Jose Mourinho’s failed Tottenham Hotspur project is evidence his coaching methods are not as effective as they once were as he leaves a club without a trophy for the first time since the early days of his coaching career in Portugal.

The Portuguese, once lauded as one of the greatest coaches of his generation, was sacked by Spurs on Monday with the club down in seventh in the Premier League standings and having already been eliminated from European competition this season. [

Despite winning Manchester United their last trophy in 2017, many fans were not disappointed when Mourinho was sacked in December 2018, with United 19 points behind then leaders Liverpool in the Premier League standings.

The same issues came to the fore at Spurs ever since Mourinho succeeded the hugely popular Mauricio Pochettino. Despite a wealth of attacking talent at both Spurs and United, Mourinho’s negative tactics drew much criticism.

Former Spurs midfielder Jamie Redknapp said in December Mourinho was “asking for trouble” with such a reserved approach, while ex-striker Darren Bent labelled Mourinho’s tactics “outdated”.

While Juergen Klopp’s high intensity approach has revolutionised the way Liverpool play, and Pep Guardiola’s ever-evolving Johan Cruyff-inspired system has steered Manchester City to much success, Mourinho’s style has remained unmoved.

Chairman Daniel Levy wanted a blockbuster name when he went for Mourinho, with an Amazon documentary to sell, but on the morning after Spurs joined the prospective 12-team European Super League, Mourinho was surplus to requirements.

His record is not as imposing as it once was. Mourinho won just 51% of his games in charge in all competitions at Spurs – only with Leiria (45%) – his second ever job – has he posted a lower win ratio with a single club during his managerial career.

Spurs’ 10 defeats this campaign is the most a Mourinho side has ever suffered in a single league season, while only in 2015-16 with Chelsea (0.9) and 2018-19 with United (1.5) has a Mourinho side averaged fewer points per game than Spurs in 2020-21 (1.6).

What’s more, once a serial winner, Mourinho has won one league title in the last nine years. His great rival Guardiola has managed five, likely soon to be six, in that time.

There is much uncertainty in the game after the announcement of the much-maligned Super League, with it unclear what the footballing landscape will look like across the continent.

Mourinho’s future looks equally up in the air.

In his last three jobs he left Chelsea when 16th in the table in December 2015, failed to revitalise United’s fortunes, and did not live up to the billing at Spurs. Another big club may think twice about giving Mourinho a chance.

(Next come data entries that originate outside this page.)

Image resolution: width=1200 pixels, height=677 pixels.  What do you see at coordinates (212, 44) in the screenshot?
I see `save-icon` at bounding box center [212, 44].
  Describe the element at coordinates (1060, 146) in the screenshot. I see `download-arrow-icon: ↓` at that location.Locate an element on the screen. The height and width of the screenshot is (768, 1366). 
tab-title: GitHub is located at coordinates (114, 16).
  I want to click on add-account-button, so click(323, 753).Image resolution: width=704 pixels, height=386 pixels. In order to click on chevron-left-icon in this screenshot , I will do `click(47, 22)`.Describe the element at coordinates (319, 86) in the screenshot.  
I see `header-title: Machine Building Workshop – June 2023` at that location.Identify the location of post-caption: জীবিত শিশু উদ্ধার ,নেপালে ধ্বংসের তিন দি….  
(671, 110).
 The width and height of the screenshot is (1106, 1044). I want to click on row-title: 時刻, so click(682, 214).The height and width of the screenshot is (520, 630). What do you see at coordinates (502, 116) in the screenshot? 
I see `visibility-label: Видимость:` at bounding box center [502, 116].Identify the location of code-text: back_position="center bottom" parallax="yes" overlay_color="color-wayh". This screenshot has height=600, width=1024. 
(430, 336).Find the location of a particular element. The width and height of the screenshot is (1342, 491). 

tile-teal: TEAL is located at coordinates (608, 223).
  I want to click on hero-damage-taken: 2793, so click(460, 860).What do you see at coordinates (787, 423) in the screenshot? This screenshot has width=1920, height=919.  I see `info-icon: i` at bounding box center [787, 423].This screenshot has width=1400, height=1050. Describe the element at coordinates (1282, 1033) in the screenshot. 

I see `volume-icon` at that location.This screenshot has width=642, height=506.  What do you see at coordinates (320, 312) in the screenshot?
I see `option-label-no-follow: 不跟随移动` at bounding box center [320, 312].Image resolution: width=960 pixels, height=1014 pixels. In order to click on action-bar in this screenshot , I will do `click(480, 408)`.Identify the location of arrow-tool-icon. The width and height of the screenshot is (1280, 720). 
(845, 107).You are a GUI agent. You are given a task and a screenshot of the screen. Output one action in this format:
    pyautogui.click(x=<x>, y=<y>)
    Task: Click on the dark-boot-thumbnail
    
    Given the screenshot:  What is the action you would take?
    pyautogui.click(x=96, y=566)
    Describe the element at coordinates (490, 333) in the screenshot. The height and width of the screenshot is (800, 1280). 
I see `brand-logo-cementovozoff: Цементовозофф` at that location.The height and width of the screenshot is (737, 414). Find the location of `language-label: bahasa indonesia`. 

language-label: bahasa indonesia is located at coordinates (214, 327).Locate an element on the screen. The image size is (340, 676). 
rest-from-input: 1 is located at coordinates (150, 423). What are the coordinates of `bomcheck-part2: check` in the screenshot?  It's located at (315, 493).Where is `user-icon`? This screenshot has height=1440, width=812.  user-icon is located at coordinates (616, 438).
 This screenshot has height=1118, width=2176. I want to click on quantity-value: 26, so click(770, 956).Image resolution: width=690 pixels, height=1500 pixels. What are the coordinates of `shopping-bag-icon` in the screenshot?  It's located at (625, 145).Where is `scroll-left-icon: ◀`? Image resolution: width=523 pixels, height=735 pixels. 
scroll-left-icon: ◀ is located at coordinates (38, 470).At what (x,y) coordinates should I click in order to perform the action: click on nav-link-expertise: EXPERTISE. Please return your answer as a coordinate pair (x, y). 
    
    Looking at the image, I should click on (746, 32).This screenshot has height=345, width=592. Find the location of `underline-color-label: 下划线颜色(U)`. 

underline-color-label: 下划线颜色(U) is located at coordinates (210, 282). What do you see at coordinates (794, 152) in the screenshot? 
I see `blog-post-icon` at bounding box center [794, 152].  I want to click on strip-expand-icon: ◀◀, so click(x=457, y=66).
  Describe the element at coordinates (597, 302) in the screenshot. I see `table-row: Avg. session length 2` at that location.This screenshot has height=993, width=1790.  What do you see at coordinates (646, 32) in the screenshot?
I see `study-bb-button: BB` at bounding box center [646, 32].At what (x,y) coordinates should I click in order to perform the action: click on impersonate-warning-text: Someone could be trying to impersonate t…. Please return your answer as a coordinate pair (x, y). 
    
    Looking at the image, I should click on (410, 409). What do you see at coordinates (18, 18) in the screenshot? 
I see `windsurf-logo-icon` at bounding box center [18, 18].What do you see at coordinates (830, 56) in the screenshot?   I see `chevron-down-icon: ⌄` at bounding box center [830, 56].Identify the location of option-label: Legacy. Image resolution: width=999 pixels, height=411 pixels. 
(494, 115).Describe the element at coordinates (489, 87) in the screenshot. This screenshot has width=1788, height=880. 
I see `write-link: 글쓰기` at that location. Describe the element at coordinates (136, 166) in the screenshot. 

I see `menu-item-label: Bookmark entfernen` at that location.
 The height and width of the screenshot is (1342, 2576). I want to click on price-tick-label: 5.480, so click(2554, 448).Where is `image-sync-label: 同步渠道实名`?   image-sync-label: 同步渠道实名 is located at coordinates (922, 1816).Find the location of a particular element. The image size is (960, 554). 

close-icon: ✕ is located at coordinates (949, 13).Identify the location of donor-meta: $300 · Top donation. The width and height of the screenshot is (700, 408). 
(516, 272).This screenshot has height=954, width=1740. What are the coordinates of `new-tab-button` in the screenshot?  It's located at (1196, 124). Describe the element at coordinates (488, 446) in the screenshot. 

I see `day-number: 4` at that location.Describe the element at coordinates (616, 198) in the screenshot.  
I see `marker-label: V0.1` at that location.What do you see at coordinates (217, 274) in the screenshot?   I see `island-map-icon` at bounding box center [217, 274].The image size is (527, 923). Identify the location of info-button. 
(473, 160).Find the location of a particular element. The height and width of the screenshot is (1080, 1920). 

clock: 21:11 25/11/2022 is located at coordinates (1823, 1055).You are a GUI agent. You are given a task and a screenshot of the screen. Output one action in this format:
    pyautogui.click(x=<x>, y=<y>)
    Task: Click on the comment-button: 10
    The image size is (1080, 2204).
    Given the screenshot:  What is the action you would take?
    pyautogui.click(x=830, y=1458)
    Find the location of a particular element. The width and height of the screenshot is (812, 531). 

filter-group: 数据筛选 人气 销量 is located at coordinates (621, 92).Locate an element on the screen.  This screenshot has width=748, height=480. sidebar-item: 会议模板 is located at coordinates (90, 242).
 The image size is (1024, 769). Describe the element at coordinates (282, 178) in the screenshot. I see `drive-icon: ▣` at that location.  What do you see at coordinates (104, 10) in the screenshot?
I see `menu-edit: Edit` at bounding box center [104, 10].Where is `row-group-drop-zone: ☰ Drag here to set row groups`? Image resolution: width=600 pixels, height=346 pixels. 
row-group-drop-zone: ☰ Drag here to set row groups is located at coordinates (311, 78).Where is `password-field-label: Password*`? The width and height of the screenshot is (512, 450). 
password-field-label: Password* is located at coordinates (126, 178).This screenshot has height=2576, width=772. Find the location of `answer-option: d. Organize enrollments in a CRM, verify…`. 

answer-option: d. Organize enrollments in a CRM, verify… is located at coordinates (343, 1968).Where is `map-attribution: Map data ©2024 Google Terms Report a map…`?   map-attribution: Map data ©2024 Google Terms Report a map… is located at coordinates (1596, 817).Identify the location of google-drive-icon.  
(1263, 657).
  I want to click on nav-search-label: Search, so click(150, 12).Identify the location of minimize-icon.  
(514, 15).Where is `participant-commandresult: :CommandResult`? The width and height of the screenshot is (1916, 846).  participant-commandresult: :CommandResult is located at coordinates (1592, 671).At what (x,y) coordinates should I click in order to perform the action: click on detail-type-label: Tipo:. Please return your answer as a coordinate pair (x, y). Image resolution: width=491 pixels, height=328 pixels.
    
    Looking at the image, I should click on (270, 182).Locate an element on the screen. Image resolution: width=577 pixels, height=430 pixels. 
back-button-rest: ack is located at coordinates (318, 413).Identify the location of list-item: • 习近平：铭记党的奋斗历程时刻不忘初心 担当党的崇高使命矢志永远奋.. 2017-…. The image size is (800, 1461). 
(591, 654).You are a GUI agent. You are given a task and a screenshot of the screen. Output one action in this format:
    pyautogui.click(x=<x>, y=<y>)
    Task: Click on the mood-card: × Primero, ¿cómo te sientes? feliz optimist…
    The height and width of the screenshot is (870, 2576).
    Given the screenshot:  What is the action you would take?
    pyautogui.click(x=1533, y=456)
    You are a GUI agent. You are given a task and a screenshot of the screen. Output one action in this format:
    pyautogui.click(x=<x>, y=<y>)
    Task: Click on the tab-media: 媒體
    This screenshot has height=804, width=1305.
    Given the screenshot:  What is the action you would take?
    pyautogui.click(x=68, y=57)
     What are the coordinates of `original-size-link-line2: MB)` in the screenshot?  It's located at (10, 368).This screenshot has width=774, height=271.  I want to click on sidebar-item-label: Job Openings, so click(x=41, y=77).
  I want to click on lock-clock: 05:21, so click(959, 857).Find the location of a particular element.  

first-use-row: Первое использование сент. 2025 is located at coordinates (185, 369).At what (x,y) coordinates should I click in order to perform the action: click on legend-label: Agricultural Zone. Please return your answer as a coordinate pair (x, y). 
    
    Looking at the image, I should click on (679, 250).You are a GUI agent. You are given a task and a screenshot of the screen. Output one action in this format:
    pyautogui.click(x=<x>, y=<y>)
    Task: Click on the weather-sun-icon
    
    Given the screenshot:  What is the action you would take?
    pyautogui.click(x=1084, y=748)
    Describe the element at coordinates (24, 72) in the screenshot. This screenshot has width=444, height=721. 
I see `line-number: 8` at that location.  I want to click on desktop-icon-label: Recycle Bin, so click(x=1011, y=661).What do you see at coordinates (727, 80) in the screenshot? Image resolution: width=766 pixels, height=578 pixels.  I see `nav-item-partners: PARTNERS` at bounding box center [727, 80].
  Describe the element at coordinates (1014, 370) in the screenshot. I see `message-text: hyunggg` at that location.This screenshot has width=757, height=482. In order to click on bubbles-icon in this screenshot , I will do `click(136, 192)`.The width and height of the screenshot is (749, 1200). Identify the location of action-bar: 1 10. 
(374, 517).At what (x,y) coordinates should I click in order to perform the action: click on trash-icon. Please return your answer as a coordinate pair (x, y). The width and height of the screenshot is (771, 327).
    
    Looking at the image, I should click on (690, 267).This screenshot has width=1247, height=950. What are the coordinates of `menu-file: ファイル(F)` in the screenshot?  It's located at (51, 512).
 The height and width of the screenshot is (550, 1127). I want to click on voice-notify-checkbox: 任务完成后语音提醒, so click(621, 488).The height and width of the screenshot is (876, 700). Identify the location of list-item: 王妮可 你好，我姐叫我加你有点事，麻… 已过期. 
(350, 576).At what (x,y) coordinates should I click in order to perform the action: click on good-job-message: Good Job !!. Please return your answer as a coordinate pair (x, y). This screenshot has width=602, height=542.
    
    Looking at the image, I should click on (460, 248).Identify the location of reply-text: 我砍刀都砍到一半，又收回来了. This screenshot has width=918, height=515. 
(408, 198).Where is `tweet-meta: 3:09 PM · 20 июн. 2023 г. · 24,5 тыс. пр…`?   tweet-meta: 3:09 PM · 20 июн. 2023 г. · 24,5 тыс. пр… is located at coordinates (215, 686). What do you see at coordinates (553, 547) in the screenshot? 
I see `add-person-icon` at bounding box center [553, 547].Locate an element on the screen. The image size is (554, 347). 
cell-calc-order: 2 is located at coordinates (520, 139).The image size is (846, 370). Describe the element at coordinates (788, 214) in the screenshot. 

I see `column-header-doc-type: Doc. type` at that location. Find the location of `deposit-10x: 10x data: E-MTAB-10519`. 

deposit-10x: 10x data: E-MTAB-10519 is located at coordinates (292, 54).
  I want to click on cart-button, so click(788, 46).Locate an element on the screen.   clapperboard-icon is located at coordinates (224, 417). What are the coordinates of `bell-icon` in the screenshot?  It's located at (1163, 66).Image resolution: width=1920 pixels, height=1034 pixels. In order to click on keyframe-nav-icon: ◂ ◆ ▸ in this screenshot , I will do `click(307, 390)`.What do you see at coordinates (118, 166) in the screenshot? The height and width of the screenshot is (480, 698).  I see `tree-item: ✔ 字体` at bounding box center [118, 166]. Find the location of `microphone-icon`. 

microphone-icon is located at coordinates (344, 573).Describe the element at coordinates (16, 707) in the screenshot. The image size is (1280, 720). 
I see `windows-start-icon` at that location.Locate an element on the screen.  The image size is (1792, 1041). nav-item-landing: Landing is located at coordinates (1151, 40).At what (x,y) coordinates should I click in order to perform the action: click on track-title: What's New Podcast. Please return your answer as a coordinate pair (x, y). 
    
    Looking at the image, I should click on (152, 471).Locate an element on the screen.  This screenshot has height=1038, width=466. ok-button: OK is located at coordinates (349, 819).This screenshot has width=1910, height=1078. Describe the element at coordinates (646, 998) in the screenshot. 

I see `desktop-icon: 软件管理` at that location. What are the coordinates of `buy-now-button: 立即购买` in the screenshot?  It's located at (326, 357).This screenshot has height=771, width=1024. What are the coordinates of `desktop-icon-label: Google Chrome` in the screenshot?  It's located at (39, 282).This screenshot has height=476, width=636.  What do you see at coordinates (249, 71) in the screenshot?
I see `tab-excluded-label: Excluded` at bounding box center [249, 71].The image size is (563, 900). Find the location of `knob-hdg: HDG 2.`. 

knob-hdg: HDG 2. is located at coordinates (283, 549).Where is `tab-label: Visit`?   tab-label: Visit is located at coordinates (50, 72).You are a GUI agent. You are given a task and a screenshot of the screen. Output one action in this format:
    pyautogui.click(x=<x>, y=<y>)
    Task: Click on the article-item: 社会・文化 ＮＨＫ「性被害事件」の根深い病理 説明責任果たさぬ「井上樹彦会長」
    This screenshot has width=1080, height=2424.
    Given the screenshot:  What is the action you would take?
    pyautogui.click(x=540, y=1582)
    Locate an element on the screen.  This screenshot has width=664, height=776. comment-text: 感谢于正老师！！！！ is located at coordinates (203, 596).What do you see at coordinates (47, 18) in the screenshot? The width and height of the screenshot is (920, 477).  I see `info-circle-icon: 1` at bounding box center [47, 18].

He has ran out of options in England – Arsenal and City’s style would not fit and Klopp is not going anywhere – unless he takes a role outside the traditional ‘big six’, leaving his opportunities limited around Europe.

Mourinho still likes to upset the odds, but on his recent record, and the disruption caused along the way, the offers are unlikely to be as plentiful as they once were.